US urges swift implementation of Sudan Abyei deal

United Nations – US Ambassador to the United Nations Susan Rice called on Monday for swift implementation of an agreement between north and south Sudan to demilitarize the disputed Abyei region.

In remarks to the UN Security Council, she also called for the immediate deployment of Ethiopian troops to the Abyei region, which is rumored to have significant oil reserves and straddles north and south Sudan.
Rice added that the United States would begin drafting a UN Security Council resolution that would authorize their deployment.
"We welcome the news that the parties have just signed an agreement on temporary administrative and security arrangements for Abyei and the withdrawal of Sudanese armed forces," Rice told the 15-nation council. "We are encouraged by this news."
"Now comes the crucial task of full and timely implementation," she told the meeting, in which UN special envoy to Sudan Haile Menkerios and former South African President Thabo Mbeki participated via video link from Addis Ababa.
Mbeki announced the agreement earlier from the Ethiopian capital.
UN Secretary-General Ban Ki-moon also welcomed the agreement.
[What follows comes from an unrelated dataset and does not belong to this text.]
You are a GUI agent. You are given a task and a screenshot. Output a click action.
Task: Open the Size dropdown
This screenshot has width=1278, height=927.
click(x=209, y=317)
UN spokesman Martin Nesirky said in a statement that Ban urged north and south Sudan to "abide in full by its provisions to demilitarize the area and establish an administration and police service."
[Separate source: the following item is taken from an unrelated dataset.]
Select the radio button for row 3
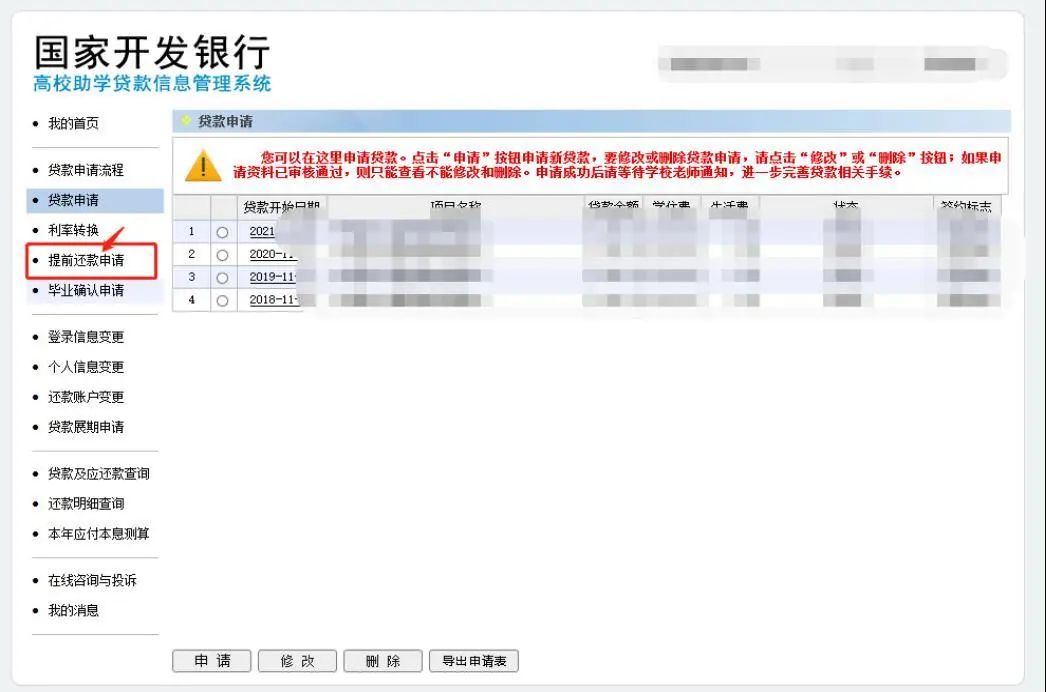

The recent fighting between the north and south has threatened to unravel a fragile 2005 peace deal that ended over two decades of north-south civil war.
Rice emphasized "the urgency of Ethiopian troops deploying immediately to Abyei as the agreed interim security force under UN auspices and on the time line agreed to by the parties."
She said Washington would soon circulate to other council members a draft resolution that would authorize the deployment of Ethiopian troops to Abyei as an interim security force.
Rice added the recent fighting in Abyei was "by no means the only crisis facing the people of Sudan" less than three weeks before south Sudan secedes from the north on 9 July in line with a January referendum in which southerners chose independence.
She said Washington had received "horrifying" reports about recent violence and human rights abuses in Sudan's Southern Kordofan state, which she said had "ethnic dimensions."
Rice accused the northern Sudanese army of shelling and bombing areas around the regional capital Kadugli.
"Ongoing and intense aerial bombardments threaten the lives of civilians and UN personnel," she said. "Sudanese armed forces have threatened to shoot down UMMIS (UN peacekeepers) air patrols. They have taken control of the airport in Kadugli and refuse landing rights to UNMIS flights."
This has left UN personnel "dangerously low" on food and supplies in Southern Kordofan, she added.
Rice also referred to unconfirmed reports that the northern army was "arming elements of the local population and placing mines in areas of Kadugli."
Other reports claimed that forces loyal to Khartoum were seeking out southern forces and their sympathizers and summarily executing them, she said.
British Ambassador Mark Lyall Grant also welcomed the Abyei deal, but added that both southern and northern forces have been accused of summary executions in Southern Kordofan.
Khartoum's UN envoy Daffa-Alla Elhag Ali Osman told reporters that the north entered Southern Kordofan because of "horrendous violations" of the southern army. Southern Sudan's representative in the United States, Ezekiel Gatkuoth, told reporters that it was the north that started the fighting.